No contexto mais global de relações internacionais, o professor frisou que “está a dar-se uma restauração” e um recalibrar das ligações.

“O discurso de Biden no Departamento de Estado foi uma indicação clara de que as coisas voltaram ao normal, que nos vamos focar na diplomacia”, analisou.

“As pessoas que foram eliminadas, o chamado ‘deep state’ de que Trump não gostava, todas elas estão de volta”, continuou.

Ainda assim, manter-se-ão efeitos do mandato anterior, considerou o académico.

Uma das lições na aliança com os europeus”, afirmou, “é que o Presidente Trump encorajou-os a tornarem-se mais independentes, autossuficientes, e provavelmente essa não é uma má ideia”.

Mesmo que muitas coisas voltem ao que eram com Biden, “talvez seja preciso ter um plano B ou tornar os interesses europeus um pouco mais independentes”.

Esse processo poderá ser feito de forma ponderada e concertada, uma vez que houve uma normalização das relações entre os poderes.

“A Europa tem agora tempo de sobra para fazer os ajustes que não pôde fazer com o presidente Trump, quando foi tudo repentino e errático, parecendo vir do nada”, disse Paul Manuel.

“O que Trump fez em termos de política externa foi um choque para o sistema”, descreveu o cientista político. Mesmo com o ex-Presidente fora do cenário, não é certo que aquilo que aconteceu esteja ultrapassado em definitivo, até porque o fenómeno do populismo e da polarização está em crescimento, sustentou.

A Europa tem de tomar maior responsabilidade pelo seu interesse próprio, a sua defesa, a sua política comercial, e tem os meios para o fazer”, disse o luso-americano.

“Mas penso que tem de lhe dar mais atenção, para se proteger contra a possibilidade de outro Presidente populista”, acrescentou.

A redefinição encetada pela nova administração também está a acontecer num momento em que Donald Trump é alvo de um segundo processo de destituição, ao qual o mundo irá assistir a partir de terça-feira.

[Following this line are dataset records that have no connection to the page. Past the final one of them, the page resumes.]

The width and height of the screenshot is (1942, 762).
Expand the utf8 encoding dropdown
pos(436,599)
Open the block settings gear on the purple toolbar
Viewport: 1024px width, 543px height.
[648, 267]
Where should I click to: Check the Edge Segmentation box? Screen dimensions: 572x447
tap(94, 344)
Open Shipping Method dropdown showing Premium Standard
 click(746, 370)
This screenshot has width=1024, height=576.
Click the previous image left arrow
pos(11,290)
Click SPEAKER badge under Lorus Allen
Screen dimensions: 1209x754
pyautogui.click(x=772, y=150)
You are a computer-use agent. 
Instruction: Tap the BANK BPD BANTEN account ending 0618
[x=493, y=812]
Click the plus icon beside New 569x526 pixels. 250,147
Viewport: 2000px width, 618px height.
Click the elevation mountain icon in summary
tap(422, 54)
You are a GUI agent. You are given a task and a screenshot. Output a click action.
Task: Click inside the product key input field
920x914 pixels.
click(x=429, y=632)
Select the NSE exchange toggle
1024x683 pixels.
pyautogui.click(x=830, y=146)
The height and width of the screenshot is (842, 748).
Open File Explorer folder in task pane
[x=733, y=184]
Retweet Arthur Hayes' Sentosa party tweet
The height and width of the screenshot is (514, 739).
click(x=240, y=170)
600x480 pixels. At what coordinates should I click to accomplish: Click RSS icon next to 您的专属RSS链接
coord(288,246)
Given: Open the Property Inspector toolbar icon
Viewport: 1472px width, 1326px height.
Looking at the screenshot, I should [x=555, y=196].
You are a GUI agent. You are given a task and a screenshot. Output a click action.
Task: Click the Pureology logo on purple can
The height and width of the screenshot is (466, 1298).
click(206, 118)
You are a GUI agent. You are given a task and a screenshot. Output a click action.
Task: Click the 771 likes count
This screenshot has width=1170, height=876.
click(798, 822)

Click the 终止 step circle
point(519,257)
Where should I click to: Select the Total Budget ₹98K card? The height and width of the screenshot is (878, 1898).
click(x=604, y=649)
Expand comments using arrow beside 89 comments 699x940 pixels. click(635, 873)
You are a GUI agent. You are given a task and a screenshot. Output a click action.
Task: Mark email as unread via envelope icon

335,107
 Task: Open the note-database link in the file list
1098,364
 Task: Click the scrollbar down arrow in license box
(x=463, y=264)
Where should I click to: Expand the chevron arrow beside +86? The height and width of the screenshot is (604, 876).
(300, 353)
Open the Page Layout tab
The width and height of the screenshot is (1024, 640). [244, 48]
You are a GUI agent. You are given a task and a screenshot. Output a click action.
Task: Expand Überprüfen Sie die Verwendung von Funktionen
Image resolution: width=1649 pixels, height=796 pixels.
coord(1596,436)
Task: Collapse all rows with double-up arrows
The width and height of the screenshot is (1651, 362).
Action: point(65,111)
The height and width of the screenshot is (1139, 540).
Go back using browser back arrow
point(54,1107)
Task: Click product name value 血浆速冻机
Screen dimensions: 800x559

Paul Manuel frisou que o governo de Joe Biden tentará manter-se focado na sua agenda e não deixar que o julgamento desvie a atenção dos seus objetivos iniciais.

“Os primeiros 100 dias são tradicionalmente os mais importantes, quando há uma janela de políticas que é aberta”, afirmou.

“Do ponto de vista de estratégia política, faz sentido para a administração Biden não passar muito tempo a pensar nisto”, defendeu.

Isso explica os parcos comentários do atual inquilino da Casa Branca em relação ao processo: “O Presidente Biden tem sido muito inteligente na sua abordagem, afirmando a necessidade de prestação de conta e apoiando o ‘impeachment’ na generalidade, mas não dizendo mais que isso”, notou o académico.

O seu foco está na pandemia de Covid-19 e na rápida distribuição de vacinas, porque, disse, “uma vez que possamos voltar ao normal, a economia vai levantar voo e todos os problemas associados com o confinamento, económicos e sociais, desaparecem”.

Uma vez ultrapassada a pandemia, Biden vai focar-se mais naquilo que tem sido importante na sua carreira em Washington, que é trabalhar com os dois lados e conseguir aprovar legislação.

“Poderemos ver um esforço em relação à infraestrutura”, disse Paul Manuel, “e poderá haver trabalho bipartidário para melhorar o sistema de saúde”.